§ **任务说明**
用两句话概括下文关于网络安全数据立方体的论文摘要。

网络安全OLAP分析中数据立方体技术的研究与实现

英文题名：Research and Implementation of Data Cube Techniques for OLAP Analysis of Network Security
作者：杨庆民
论文级别：硕士
学科专业名称：计算机科学与技术
中文关键词：数据立方体 ; OLAP ; 数据流立方体 ; StreamDwarf ; 网络安全态势感知
英文关键词：Data Cube ; OLAP ; Stream Cube ; StreamDwarf ; Network Security Situation Awareness
学位年度：2008
导师：韩伟红
学科代码：081202
学位授予单位：国防科学技术大学
论文提交日期：2008-11-01

摘要

互联网正在成为国家关键信息基础设施,事关国家和全社会的根本利益。随着互联网技术的飞速发展,针对网络信息系统的恶意攻击正向着分布化、规模化、复杂化、间接化等趋势发展。因此迫切需要研究新的技术以实现对大规模网络信息系统的安全态势进行实时、准确的感知、监控和分析。如何在复杂的海量监测数据中对当前的网络安全状态进行获取、理解,发现潜在的变化趋势,从而把握大规模网络的宏观安全态势,是我们研究工作的出发点。
     联机分析处理(OLAP)技术是实现对大规模网络监测数据进行近实时综合分析的重要手段。OLAP通过对信息的多种可能的观察形式进行快速、稳定一致和交互性的存取,允许管理决策人员对数据进行深入观察,具有极大的分析灵活性。

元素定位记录
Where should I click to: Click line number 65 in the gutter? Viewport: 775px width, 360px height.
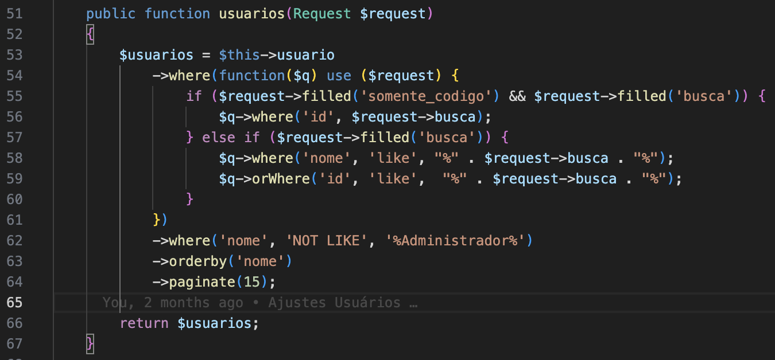click(x=14, y=303)
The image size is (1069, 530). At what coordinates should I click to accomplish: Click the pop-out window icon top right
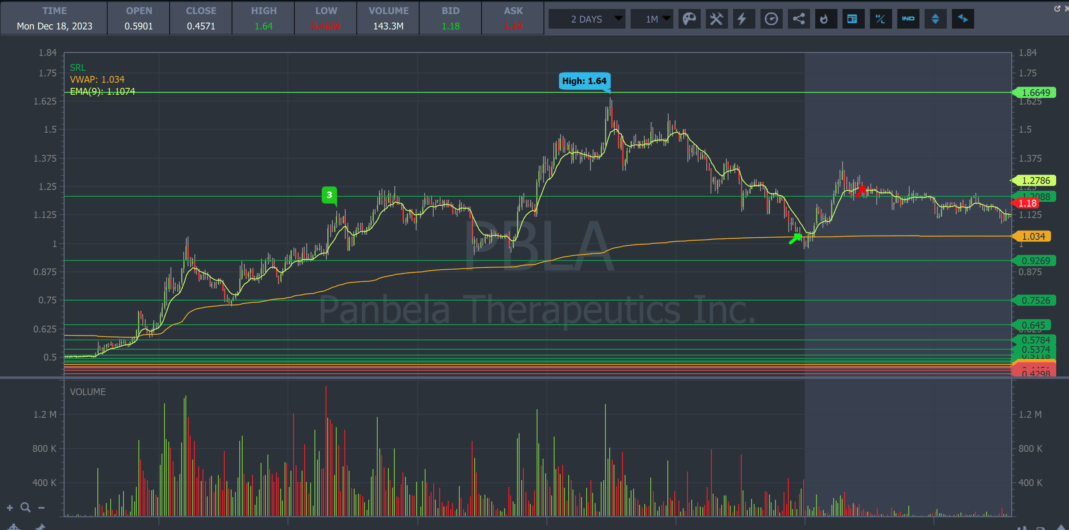point(1057,9)
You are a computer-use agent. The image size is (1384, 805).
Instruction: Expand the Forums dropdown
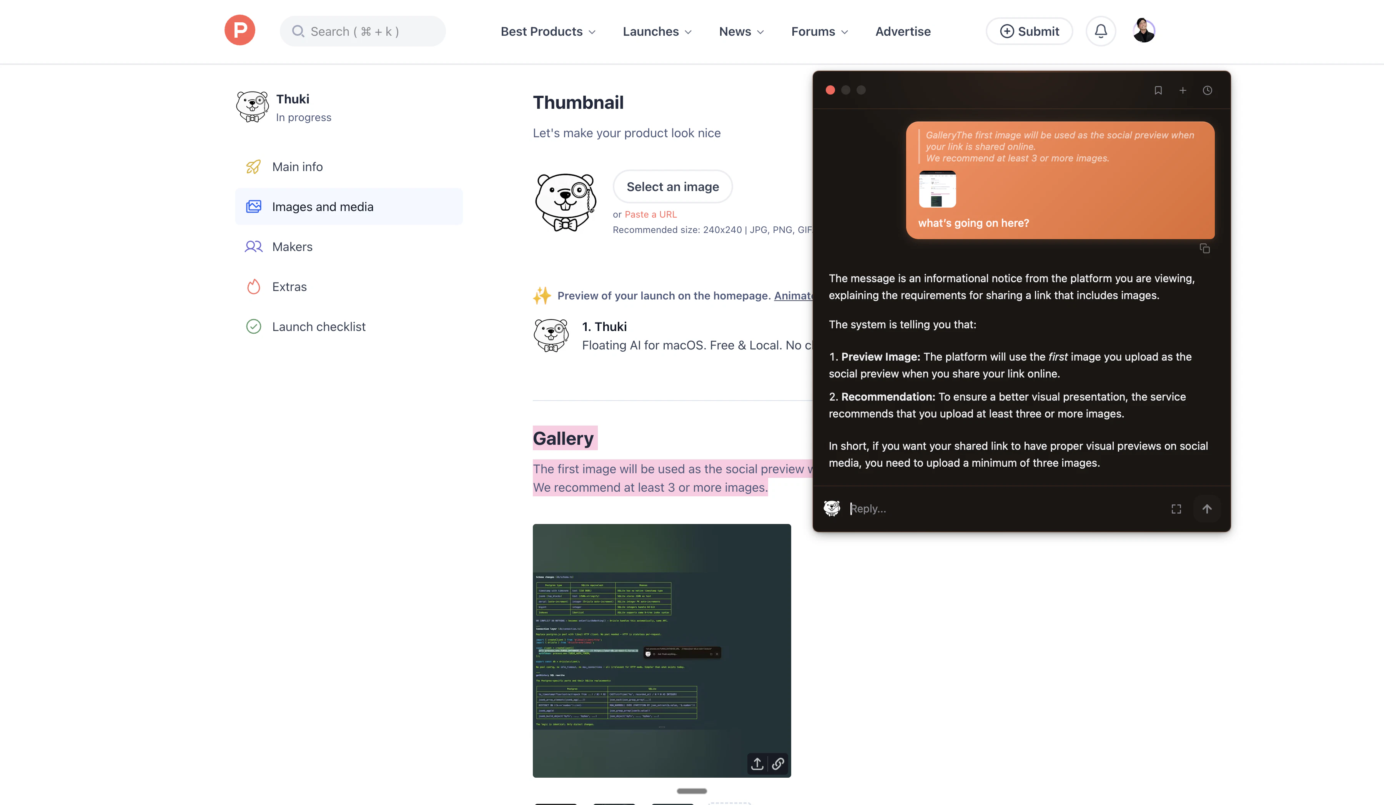click(x=819, y=31)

§ **书面解答**
随着针对网络信息系统的恶意攻击趋向分布化、规模化、复杂化和间接化，迫切需要研究新技术，对大规模网络信息系统的安全态势进行实时、准确的感知、监控和分析。联机分析处理（OLAP）是对大规模网络监测数据进行近实时综合分析的重要手段，它能对信息进行快速、一致和交互的存取，具有极大的分析灵活性。